Figure 3: ARF6 regulates CD63 late endosomal trafficking.

(a) MCF-7 cells were treated with ARF6#1 RNAi (siARF6) or non-targeting RNAi (siCNT). The internalization of the CD63 antibody was monitored by confocal microscopy analysis after 0, 15 and 30 min. The fraction of total CD63 internalized was measured using 10 to 20 cells, taken from two independent experiments (see Supplementary Fig. 3a,b for illustrations). The graph illustrates the mean percentage of intracellular CD63 signal, the bars correspond to s.d. (b) Representative confocal micrographs showing the steady-state subcellular distribution of endogenous CD63 together with that of endogenous EEA1, overexpressed eYFP-RAB11 or endogenous LAMP2, in CNT cells and in ARF6-depleted cells (ARF6#2 RNAi). See insets for high magnification ( × 3). Note the high level of co-localization of CD63 with LAMP2, not with EEA1 or eYFP-RAB11 in ARF6-depleted cells. In the merge, CD63 is in red, nuclei were stained with Hoechst (blue), and endosomal markers are in green.
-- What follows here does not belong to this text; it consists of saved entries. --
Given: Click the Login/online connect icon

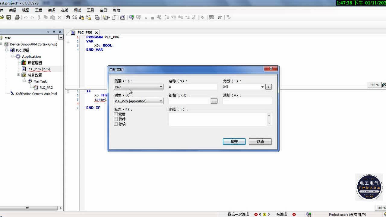Looking at the screenshot, I should [x=131, y=17].
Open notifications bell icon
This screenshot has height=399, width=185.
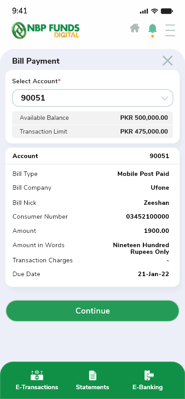[x=152, y=30]
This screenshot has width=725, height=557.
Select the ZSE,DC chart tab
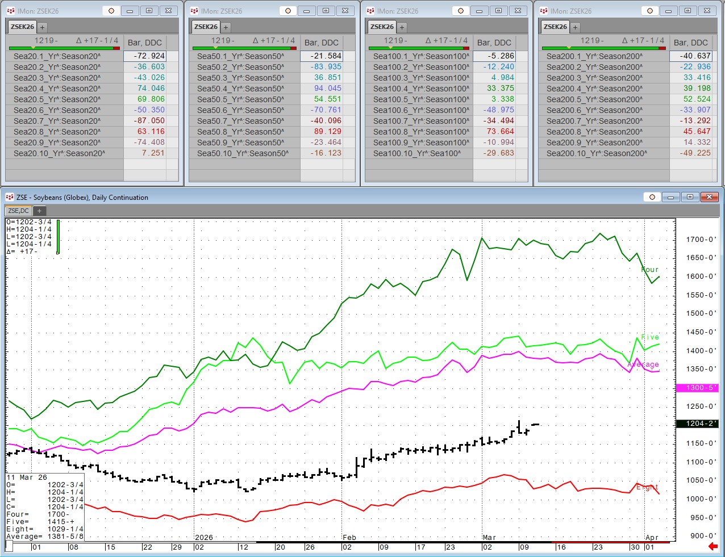point(18,211)
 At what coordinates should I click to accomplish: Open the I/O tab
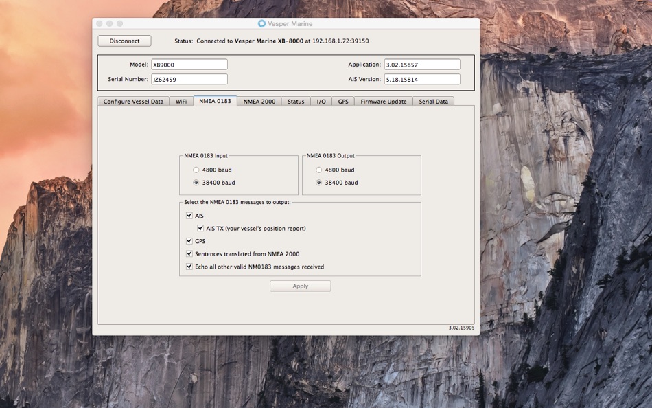[321, 101]
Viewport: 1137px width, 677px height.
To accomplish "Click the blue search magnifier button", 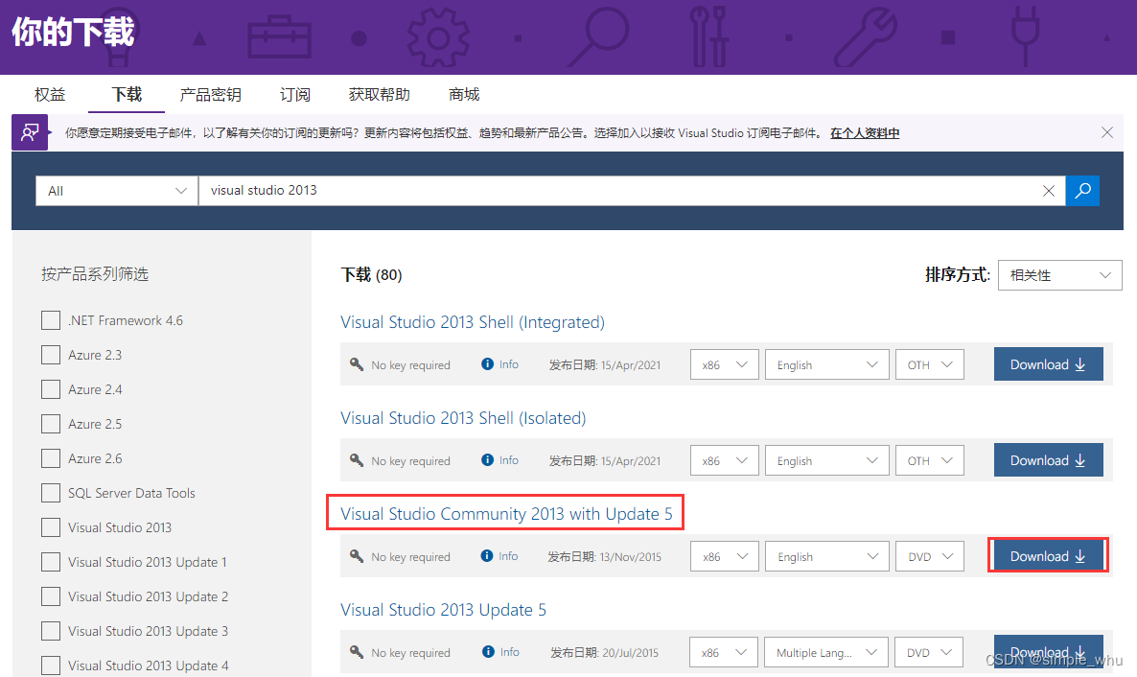I will (1083, 191).
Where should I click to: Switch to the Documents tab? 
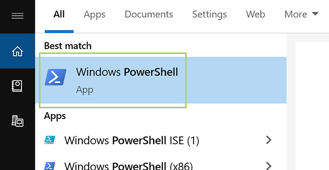[149, 14]
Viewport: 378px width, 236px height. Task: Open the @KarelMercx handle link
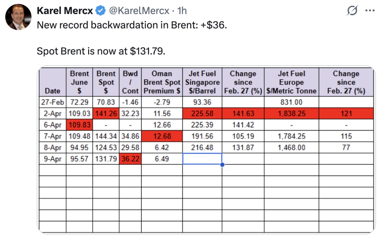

Scale bar, 10 μm. (c) CD63 colocalization with EEA1, RAB11 and LAMP2 was assessed by calculating the Pearson correlation coefficient on 10 cells per condition using the JACoP plugin on ImageJ. Histograms represent the mean Pearson coefficient±s.d. in ARF6-depleted cells, relative to signals in siCNT cells, calculated for three independent experiments. **P<0.01 (Student’s t-test). (d) Representative electron micrographs, illustrating the morphology of the late endosomal compartment in MCF-7 cells treated with control, syntenin or 2 different ARF6 RNAi, as indicated. Structures were revealed by peroxidase-conjugated anti-CD63 internalized for 30 min, and staining with DAB. Scale bar, 200 nm. (e) Endosome filling. For each peroxidase/DAB-marked endosome, the stained sectional area of the endosome is plotted against the total sectional area of that endosome. siARF6#1 and siARF6#2 data were pooled, n is the total number of endosomes examined in four independent experiments.